Take the line that contains "The image size is (784, 1548)." and each line after it to the end of the data below, and set them down exactly, omitting pictures.

===== Records

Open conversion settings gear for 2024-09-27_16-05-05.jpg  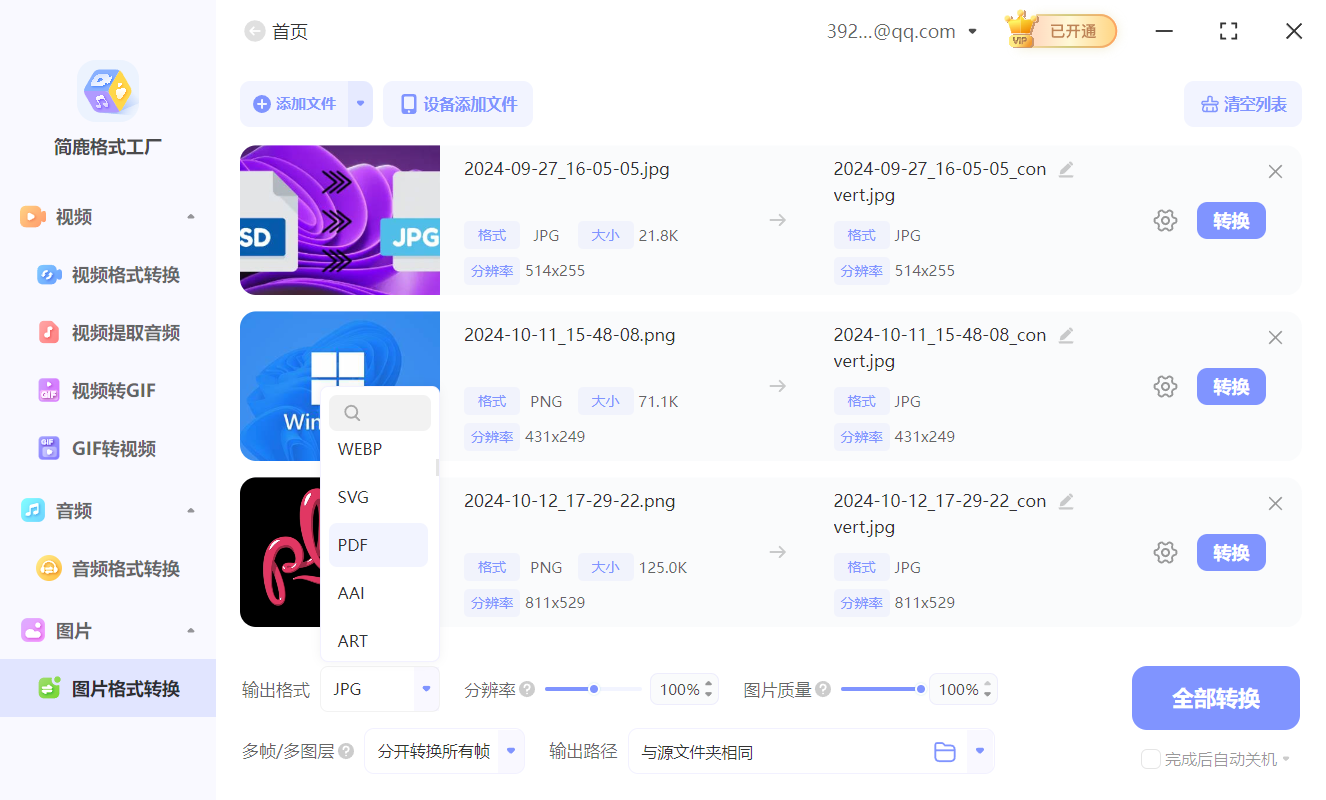(1165, 220)
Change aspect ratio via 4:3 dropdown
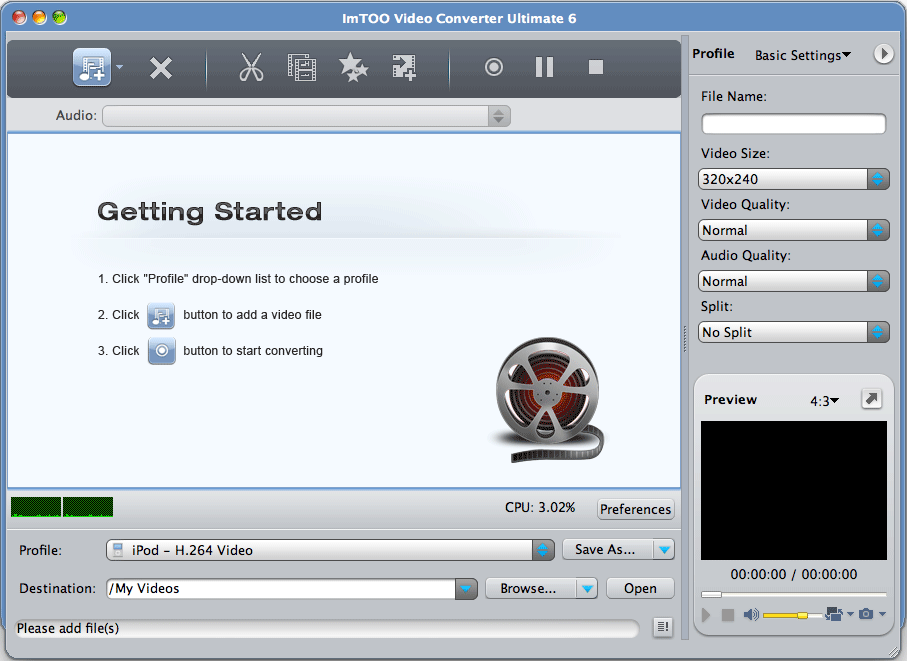The width and height of the screenshot is (907, 661). coord(823,400)
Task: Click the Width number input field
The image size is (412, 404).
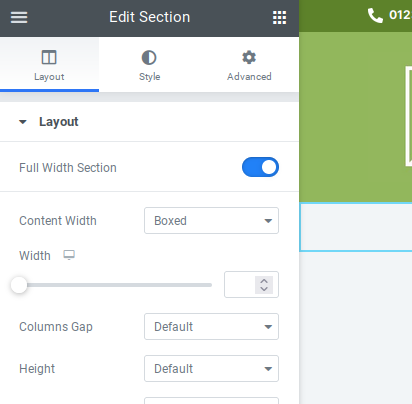Action: pyautogui.click(x=240, y=285)
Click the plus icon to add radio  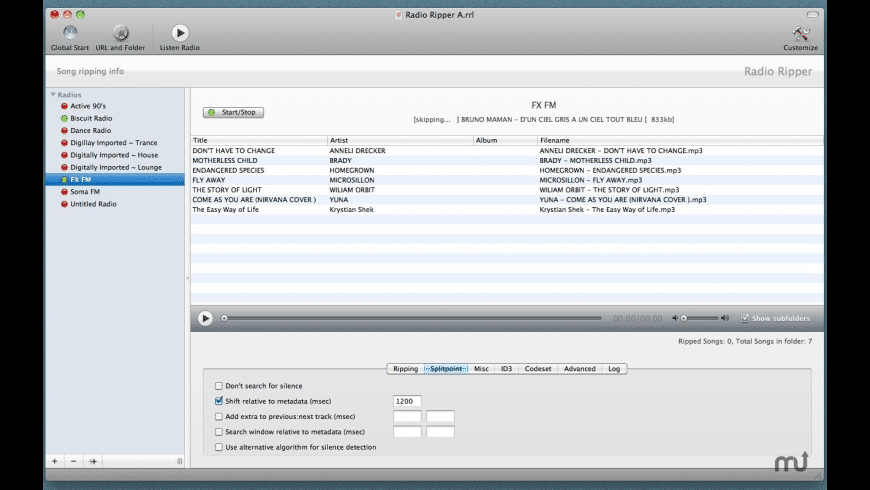(54, 461)
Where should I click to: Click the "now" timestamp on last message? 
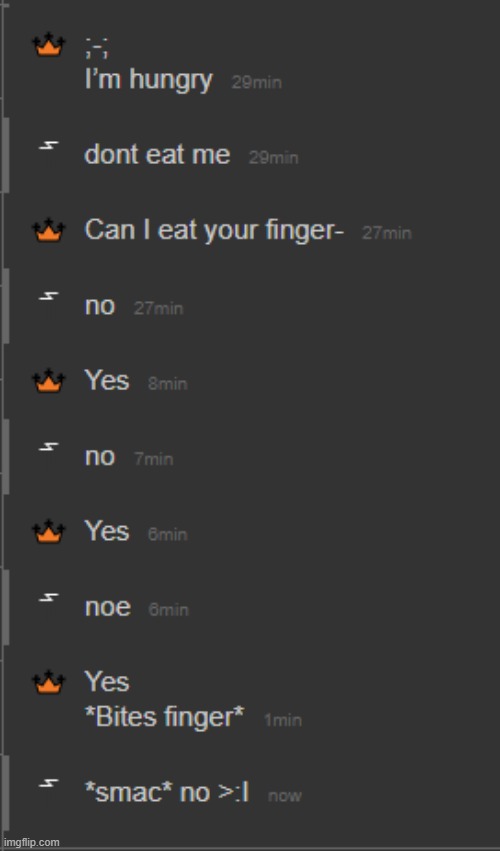pos(284,796)
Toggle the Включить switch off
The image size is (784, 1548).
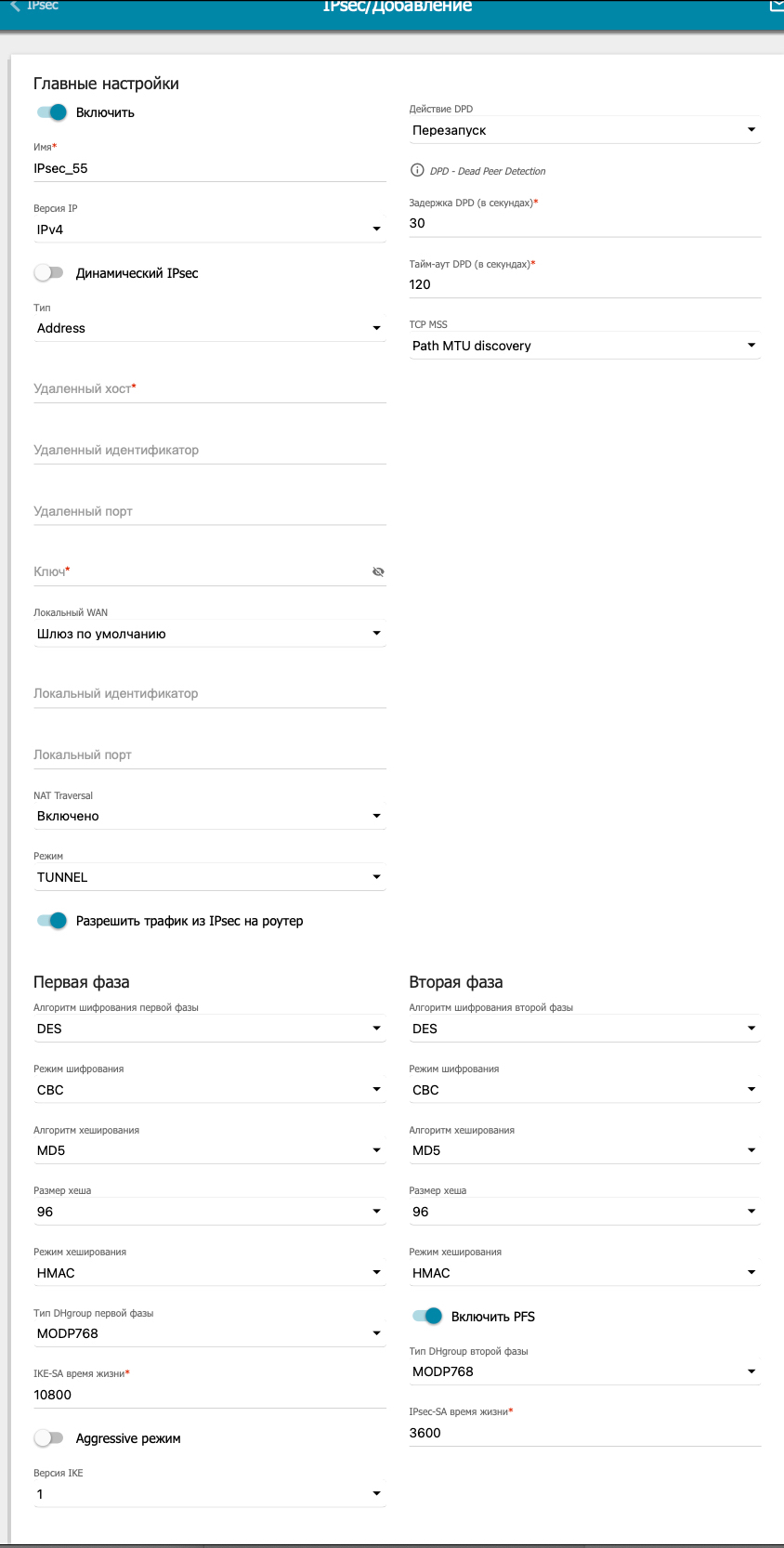(52, 112)
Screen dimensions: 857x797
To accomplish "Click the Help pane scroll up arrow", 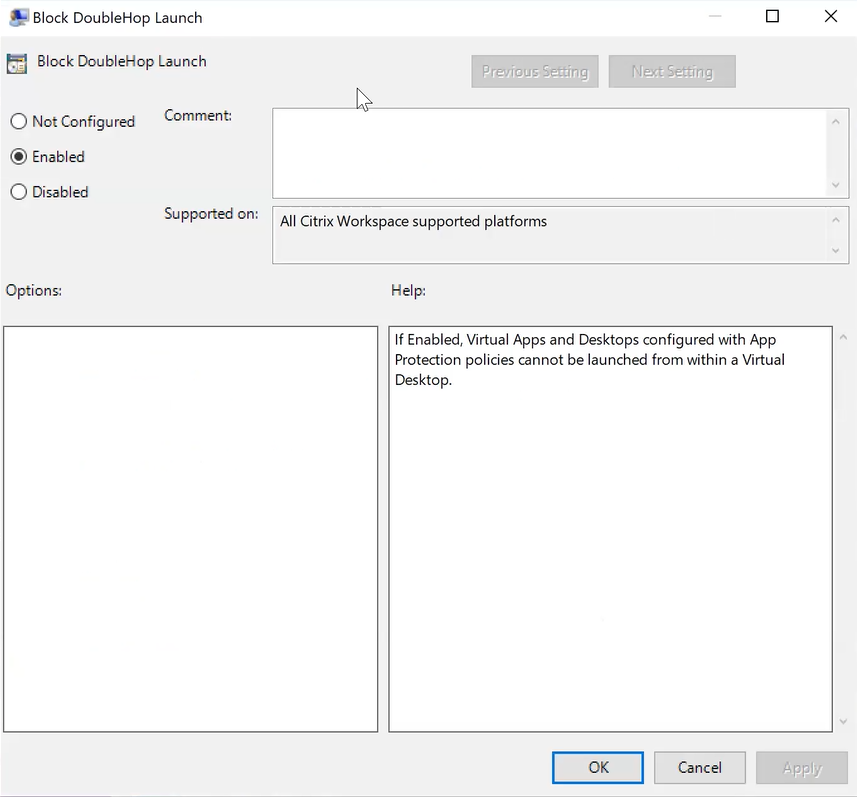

==========

■ Output below:
The image size is (784, 1548).
(52, 112)
Screen dimensions: 857x797
To accomplish "Click the Help pane scroll up arrow", 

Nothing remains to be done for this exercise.